President Joe Biden’s trip to Angola next week is his first to Africa as president, and the first visit to Angola by an American leader since independence from Portugal in 1975.
It comes as the governing People’s Movement for the Liberation of Angola (MPLA) party prepares to celebrate 50 years of rule, and Angola gets ready to host the US–Africa Business Summit in mid-2025
The Biden administration has tried to increase its Africa engagement since 2021, through sharpened focus within its Africa network, increased official visits and important new initiatives such as the Lobito Corridor.
The Corridor is planned as part of the Partnership for Global Infrastructure and Investment (PGII), a G7 initiative designed to compete with Chinese influence head on, in Africa and beyond. In these respects, US–Angola relations are at their strongest since 1993.
A break with the past
This is a dramatic change. During the Cold War, Angola was a one-party Marxist-Leninist state, allied to the Soviet Union and Cuba. The country fought a long civil war with UNITA, a rebel group supported by apartheid South Africa and the US. (UNITA was the second largest recipient of US covert aid after the Afghan Mujahadin until 1992, poisoning relations between Washington and Luanda).
The tide began to turn in May 1993, when President Bill Clinton formally recognized the government elected in Angola’s first ever multiparty elections.
US oil companies, Chevron and Exxon, have prospered in the country, and Angola was an important source of US oil imports. That continued until 2006, when this trade plateaued and then sharply declined following the US shale boom.
Luanda’s subsequent relationship with Washington has been patchy. At the end of the civil war in 2003, the Angolans complained to a senior US official that Washington supported an international donors conference for Afghanistan, but not for Angola. The reply, reportedly, was blunt.
Bilateral relations with the US subsequently cooled, and Angola sought diplomatic and economic relations with China – resulting in $45 billion of infrastructure investment over the last twenty years. Angola still owes Chinese lenders $17 billion, constituting about 40 per cent of its total debt.
Growing strategic importance
However, Angola’s strategic importance to Washington has increased in the last five years. There have been two key drivers for this. The first is João Lourenço’s ascendency to the Angolan presidency in 2017, after almost 40 years of rule by former President Dos Santos.
Lourenço’s administration has seen Angolan foreign policy move away from ideology towards pragmatic multipolarity, becoming truly non-aligned. Luanda has sought to reduce its closeness to Beijing and Moscow, voting in favour of the 2022 UN General Assembly resolution condemning the Russian annexation referendums in Ukraine.
Meanwhile Angola has deepened relations with the US – but also the UAE, Turkey and France. In early October the country joined Le Francophonie as an official observer, and Lourenço is due to visit Paris in early 2025, following the visit of Emmanuel Macron to Angola in 2023. Angola has also indicated it would like to join the Commonwealth.

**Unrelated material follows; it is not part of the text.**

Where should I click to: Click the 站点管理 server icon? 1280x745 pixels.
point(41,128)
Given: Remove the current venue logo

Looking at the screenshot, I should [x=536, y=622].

Second, Angola’s strategic location is important for Washington. Angola has played a valuable mediation role to end confrontation between the DRC and Rwanda in recent years – it shares a long northern border with the DRC. Biden will be keen to ensure Angola’s continuing support for those efforts. US officials were deeply involved in meetings on the fringes of this year’s UN General Assembly, working to get a DRC– Rwanda ceasefire (signed in Luanda this July) to stick.
President Lourenço is also seeking election to chairperson of the African Union in 2025 – an appointment that Washington would welcome.
The Lobito Corridor
Biden will also focus on the Lobito Corridor. This project, to rehabilitate a 1,300-kilometre railway linking Angola’s coast to the mineral fields of the DRC and Zambia, is the first strategic economic corridor launched under the PGII.
The Corridor runs from the port of Lobito, on the Atlantic Ocean, to the town of Luau on Angola’s north-eastern border with the DRC and a further 400 kilometres into the DRC mining town of Kolwezi. A branch line to Zambia is also envisaged. The project is intended to transport resources including copper and cobalt, critical for a new generation of batteries that will power the energy transition.